======== EXCERPTED PASSAGE ========
On 27.11.2016 13:23, Jaaz Portal wrote:
hi Andre,
thank you very much this was very educative but in my case it is little bit
different.
The server is no flooded, there is maybe dozen of very sophisticated
connections that somehow hangs apache workers threads
Can you be a bit more specific ?
When you say "apache workers threads", do you mean threads in Apache httpd, or threads in
Apache Tomcat ? (both are Apache webservers, so it is difficult to tell what you are
talking about, unless you are very precise).
Let me give you some additional explanations, and maybe you can figure out exactly where
it "hangs".
From the Apache httpd front-end point of view, mod_jk (the connector to Apache Tomcat) is
basically one among other "response generators". Apache httpd does not "know" that behind
mod_jk, there is one or more Tomcat servers. Apache httpd receives the original client
request, and depending on the URL of the request, it will pass it to mod_jk or to another
response generator, to generate the response to the request.
========
PROMPT =
In the email excerpt about Apache httpd and mod_jk, what determines whether Apache httpd passes a client request to mod_jk or to another response generator?
======== DATASET EXTRACT ========
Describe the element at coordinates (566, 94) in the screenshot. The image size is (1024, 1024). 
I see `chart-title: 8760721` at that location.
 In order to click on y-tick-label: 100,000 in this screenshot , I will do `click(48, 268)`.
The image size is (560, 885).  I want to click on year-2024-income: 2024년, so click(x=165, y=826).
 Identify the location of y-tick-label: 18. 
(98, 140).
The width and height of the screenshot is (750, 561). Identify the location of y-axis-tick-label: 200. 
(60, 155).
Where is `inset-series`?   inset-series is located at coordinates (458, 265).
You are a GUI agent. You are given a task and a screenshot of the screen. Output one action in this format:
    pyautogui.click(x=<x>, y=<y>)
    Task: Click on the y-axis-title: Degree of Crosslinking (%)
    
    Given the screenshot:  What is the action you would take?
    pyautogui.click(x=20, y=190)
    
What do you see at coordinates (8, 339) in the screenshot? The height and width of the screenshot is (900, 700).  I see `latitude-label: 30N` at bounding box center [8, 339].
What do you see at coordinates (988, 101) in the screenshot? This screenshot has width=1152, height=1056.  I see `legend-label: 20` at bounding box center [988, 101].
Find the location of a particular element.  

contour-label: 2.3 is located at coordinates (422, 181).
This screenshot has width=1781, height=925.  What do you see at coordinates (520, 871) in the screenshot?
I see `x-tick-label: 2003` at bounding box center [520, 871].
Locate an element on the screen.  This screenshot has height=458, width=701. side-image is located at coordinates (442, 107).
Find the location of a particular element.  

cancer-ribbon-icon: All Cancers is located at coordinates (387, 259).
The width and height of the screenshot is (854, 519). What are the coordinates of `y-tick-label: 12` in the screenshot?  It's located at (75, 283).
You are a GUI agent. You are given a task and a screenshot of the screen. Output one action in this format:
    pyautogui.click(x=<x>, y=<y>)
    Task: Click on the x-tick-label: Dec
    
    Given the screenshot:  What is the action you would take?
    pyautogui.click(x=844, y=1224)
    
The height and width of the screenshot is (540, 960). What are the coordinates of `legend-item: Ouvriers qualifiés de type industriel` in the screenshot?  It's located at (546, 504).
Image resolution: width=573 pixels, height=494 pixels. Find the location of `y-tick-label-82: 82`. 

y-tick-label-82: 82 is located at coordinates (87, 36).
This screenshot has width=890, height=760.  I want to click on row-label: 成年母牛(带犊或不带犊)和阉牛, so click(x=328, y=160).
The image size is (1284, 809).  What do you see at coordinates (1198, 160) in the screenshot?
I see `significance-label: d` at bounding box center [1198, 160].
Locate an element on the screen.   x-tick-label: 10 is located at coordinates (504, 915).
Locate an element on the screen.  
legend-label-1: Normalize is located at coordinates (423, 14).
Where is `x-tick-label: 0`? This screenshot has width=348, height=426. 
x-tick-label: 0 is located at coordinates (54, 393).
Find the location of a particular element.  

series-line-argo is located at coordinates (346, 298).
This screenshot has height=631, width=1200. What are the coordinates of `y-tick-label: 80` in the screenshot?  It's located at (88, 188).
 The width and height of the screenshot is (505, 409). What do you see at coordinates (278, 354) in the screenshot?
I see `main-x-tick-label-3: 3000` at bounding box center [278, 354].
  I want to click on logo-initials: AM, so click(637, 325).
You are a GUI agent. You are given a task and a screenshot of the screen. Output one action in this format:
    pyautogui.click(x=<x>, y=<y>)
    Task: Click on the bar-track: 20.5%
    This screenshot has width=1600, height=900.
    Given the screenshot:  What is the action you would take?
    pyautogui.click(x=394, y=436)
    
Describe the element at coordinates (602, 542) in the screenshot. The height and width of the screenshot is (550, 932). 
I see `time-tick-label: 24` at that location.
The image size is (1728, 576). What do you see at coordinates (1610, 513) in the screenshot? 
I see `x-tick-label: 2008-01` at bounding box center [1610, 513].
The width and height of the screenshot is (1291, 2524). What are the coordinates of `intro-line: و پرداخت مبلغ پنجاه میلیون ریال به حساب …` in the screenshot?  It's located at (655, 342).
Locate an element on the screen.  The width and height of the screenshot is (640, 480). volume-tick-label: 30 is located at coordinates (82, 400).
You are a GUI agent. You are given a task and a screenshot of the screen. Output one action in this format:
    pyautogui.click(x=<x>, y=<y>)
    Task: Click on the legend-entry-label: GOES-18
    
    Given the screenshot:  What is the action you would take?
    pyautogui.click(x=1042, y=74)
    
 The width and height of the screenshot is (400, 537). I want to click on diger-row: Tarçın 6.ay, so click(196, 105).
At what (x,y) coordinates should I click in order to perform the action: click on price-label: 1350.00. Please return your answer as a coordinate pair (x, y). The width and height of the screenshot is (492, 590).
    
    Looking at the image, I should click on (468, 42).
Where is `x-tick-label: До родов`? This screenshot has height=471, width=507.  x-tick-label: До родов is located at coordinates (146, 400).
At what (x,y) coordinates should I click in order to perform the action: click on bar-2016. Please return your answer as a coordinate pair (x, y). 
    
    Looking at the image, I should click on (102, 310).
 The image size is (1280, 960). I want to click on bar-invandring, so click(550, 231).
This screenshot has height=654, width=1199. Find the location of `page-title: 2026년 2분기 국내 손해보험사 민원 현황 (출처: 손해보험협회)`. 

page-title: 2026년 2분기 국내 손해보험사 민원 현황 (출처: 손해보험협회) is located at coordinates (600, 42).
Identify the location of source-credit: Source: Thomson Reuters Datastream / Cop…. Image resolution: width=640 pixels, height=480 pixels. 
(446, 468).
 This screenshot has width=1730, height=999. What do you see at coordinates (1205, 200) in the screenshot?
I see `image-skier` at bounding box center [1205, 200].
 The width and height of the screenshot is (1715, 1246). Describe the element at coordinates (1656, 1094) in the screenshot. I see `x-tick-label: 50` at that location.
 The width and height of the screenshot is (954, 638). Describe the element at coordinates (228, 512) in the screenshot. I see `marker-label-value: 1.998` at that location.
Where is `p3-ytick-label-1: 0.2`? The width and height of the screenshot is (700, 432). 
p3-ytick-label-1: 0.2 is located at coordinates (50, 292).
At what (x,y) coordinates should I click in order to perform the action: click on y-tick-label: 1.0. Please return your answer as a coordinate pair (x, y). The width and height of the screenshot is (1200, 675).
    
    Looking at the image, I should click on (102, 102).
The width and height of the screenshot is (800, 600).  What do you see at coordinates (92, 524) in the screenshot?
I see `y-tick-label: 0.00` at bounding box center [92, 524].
========
ANSWER AREA =
The URL of the request determines it.